A Very Annoying Book

by | Jan 25, 2023 | What I'm Reading | 2 comments

Generally when I review books here it’s because I’m excited about them and hope others will read them. But this week I’m going to complain. When We Cease to Understand the World by Benjamin Labatut (translated by Adrian Nathan West) is a highly acclaimed book. I took note that it was one of the New York Times Book Review’s ten best books of 2021. It was on Barack Obama’s Summer 2021 Reading List. It was short-listed for the 2021 International Booker Prize and long-listed for the National Book Award for Translated Literature.

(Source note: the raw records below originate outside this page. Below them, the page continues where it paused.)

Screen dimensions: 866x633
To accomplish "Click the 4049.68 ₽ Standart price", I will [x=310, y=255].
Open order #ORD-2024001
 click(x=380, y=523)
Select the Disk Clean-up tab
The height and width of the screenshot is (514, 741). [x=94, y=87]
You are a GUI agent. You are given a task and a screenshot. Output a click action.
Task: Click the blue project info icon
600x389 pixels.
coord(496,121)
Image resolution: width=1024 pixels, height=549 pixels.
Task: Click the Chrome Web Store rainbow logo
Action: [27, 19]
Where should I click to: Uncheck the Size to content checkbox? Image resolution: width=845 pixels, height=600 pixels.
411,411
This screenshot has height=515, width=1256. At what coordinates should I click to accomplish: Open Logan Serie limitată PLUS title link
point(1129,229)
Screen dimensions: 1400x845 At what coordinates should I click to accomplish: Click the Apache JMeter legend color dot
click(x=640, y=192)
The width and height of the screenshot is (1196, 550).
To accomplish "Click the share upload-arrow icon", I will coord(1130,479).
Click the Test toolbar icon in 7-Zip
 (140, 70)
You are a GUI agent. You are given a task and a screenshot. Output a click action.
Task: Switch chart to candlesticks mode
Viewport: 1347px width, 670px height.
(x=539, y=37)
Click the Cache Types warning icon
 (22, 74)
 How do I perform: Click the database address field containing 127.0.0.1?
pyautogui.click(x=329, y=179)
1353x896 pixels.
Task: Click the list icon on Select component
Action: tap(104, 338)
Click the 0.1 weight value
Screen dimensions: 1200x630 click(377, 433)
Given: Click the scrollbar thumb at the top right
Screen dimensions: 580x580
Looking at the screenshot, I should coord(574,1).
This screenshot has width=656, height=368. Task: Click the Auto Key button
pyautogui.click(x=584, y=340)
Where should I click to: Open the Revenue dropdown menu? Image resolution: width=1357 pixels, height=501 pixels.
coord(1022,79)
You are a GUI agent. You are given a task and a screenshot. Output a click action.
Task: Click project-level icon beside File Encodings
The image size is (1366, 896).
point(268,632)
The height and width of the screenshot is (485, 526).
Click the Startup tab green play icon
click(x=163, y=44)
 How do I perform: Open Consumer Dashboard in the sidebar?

It’s a book about physicists, but it’s a highly original book about physicists. Philip Pullman blurbed it, saying that it “hovers in a state between fiction and non-fiction, or wave and particle.” Mark Haddon called it “Absolutely brilliant,” and said that Labatut “has invented an entirely new genre.” Catherine Taylor of The Irish Times called it a “fascinating hybrid work of fiction and history.”

Wow!

I’d been thinking about it for a while. I finally got it out of the library and read it, and boy, am I pissed! Labatut portrays the discoveries of mathematicians and physicists such as Karl Schwarzschild, Albert Einstein, Shinichi Mochizuki, Alexander Grothendieck, Werner Heisenberg, and Erwin Schrödinger. In Labatut’s fictional portrayals, all of these men were tormented by their discoveries and the destructive implications of their work, which included chemical warfare, genocide, and nuclear destruction. 

So why am I so annoyed? 

This book, which the author himself describes as “a work of fiction based on real events,” does not include a single woman scientist or mathematician. The only female character is the adolescent daughter of the doctor who runs the tuberculosis clinic where Schrödinger goes for treatment. Schrödinger develops a sexual obsession for this daughter that continues over several years, finally culminating when he sees her transformed into “a black-skinned (no comment) corpse covered in suppurating wounds and scabs, her tongue lolling from her smiling skull….” Well, I won’t go on and on, except to ask: Wasn’t this author able to find a single woman to include in a fictionalized account about the development of quantum physics?

Corinna da Fonseca-Wollheim acknowledges this shortcoming in her review of the book in the New York Times Book Review, stating that “Marie Curie would have fit the profile well as both genius and martyr.” I suspect this statement would have been true of many of the women working in the fields of science and mathematics in the era covered in this book as well as in the present day. The portrait at the top of this post is of Hertha Ayrton (1854–1923), who was recognized by the British Royal Society with the Hughes Medal for her work on electric arcs and ripple patterns in sand and water. Lise Meitner (1878–1968) was a German-Swedish physicist who played a leading role in discovering the nuclear fission of uranium. Many believe she should have shared the 1944 Nobel Prize for Chemistry with her colleague Otto Hahn. Theoretical physicist Maria Goeppert-Mayer (1906–1972)  became the second woman to win a Nobel Prize in Physics (after Marie Curie, 1867–1934, two-time winner of the Nobel Prize) for her work on the nuclear shell model of the atom. Two other underrecognized physicists of this era were Ruby Payne-Scott (1912–1981), an Australian pioneer in radio astronomy, and English chemist Rosalind Franklin (1920–1958), who despite her early death, made significant advances in the field of X-ray crystallography.

I will be the first to admit that I don’t understand what it is that any of these women did. I’m not a physicist! But what a different view of the field it gives me to think about these women and their contributions than the nightmarish world of Benjamin Labatut with his neurotically lonely and misogynistic men.